16:20 | Enrique Moral de Eusebio, Universitat Pompeu Fabra

When Sexualities Clash: Ethnosexual Conflicts and Resistances during the Spanish Colonisation of the Mariana Archipelago

The Spanish colonisation of the Mariana Archipelago during the late 17th century brought about a clash between two different (rather incompatible) sets of sexual practices and beliefs. The aim of this paper is to analyse the resistance of native peoples from these islands (known today as Chamorros) towards the sexual standards that Spanish colonisers attempted to implement in the archipelago. This sexual clash revolved around two different constructed spaces, two heterotopias: the “public” or “bachelor houses,” where young Chamorro males gathered before being initiated into adulthood, and the Jesuit seminaries, where Chamorro boys and girls were socialised according to the Christian doctrine and, hence, to European sexual standards. The premarital, promiscuous sexual encounters that took place inside those “bachelor houses” outraged the Jesuit missionaries and were one of the triggers of the ensuing Spanish-Chamorro conflicts. I will argue that Chamorros, far from remaining passive before the imposition of Christian sexual standards, developed (ethno)sexual resistance strategies during those conflicts, such as the reconstruction of their “public houses” (once they had been burned by Spanish soldiers) and the burning of Jesuit seminaries by themselves. Finally, I will reflect on how sexuality, as archaeologist Barbara Voss points out, is not a mere by-product of colonial situations, but rather plays a crucial role in processes of colonisation.

16:35 | Jaime Almansa-Sánchez, JAS Arqueología, Madrid / Incipit-CSIC

Resistance and resilience in the management of archaeological heritage

In the context of #pubarchMED I had the chance to delve into many conflictive regions within the Mediterranean. Nationalisms in their many forms have shaped a wide range of management models with many issues in common but also a reminiscence of old and new identities. As a result, the reshape of the political map created a balance between resistance and resilience amongst different nations and nationalities. Drawing on some examples, from the regional tensions in Spain, to the post-war reconstruction of the Balkans, or open conflicts like Cyprus or Israel-Palestine, I will try to show how policies and practices are shaped in a balance between resistance and resilience, where depending on the interests things are done differently.

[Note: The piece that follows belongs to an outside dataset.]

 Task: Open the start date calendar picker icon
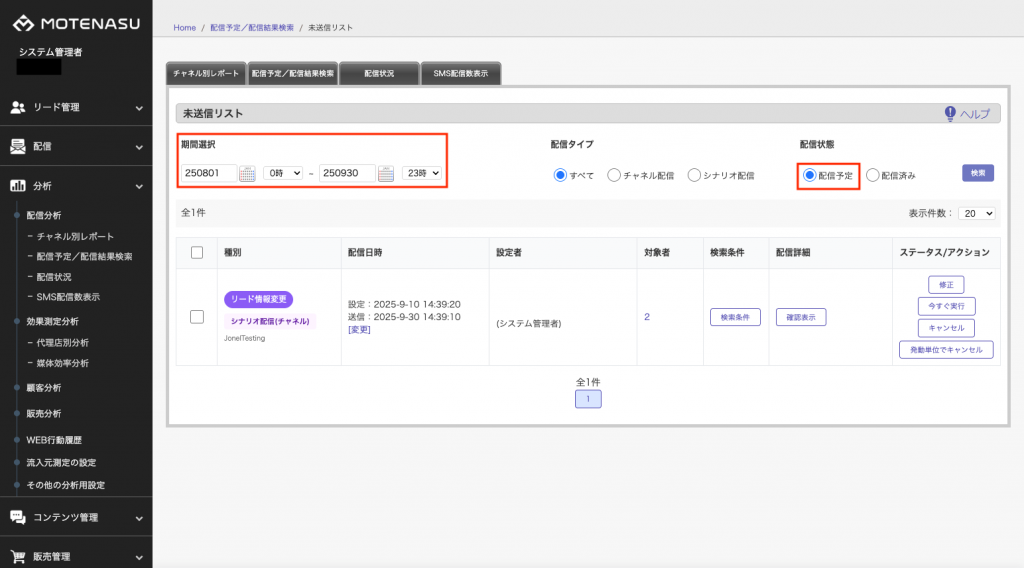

16:50 | Carlos Tejerizo-García, Incipit-CSIC

Franco's craving: archaeology of repression and resistance of the Spanish antifrancoist guerrilla

Structural and physical violence are common instruments used by dictatorial regimes in order to impose their hegemony and to gain legitimacy within local communities. At the same time, repression usually entails resistance from individuals and societies, which may be active or passive, physic or ideological. Both repression and resistance are materialized in landscapes and objects which can be analysed through Archaeology, telling stories not visible by other means. In this paper, we will discuss repression and resistance during the Francoist dictatorship in Spain (1939-1975) through the case of "La Ciudad de la Selva". La Ciudad de la Selva is a group of settlements used by the anti-Francoist guerrilla during the 40s in the context of the Second World War located in the Northwestern part of the Iberian peninsula. Since 2017 we have been conducting an archaeological and anthropological project in this site which have resulted in a significant amount of information regarding the emergence and organization of the anti-Francoist guerrilla and also their connections and networks with the local communities of the territory. In this communication, I will analyse the materialization of Francoist violence and repression and of the diverse ways the guerrilla and local communities used material culture as a means of resistance.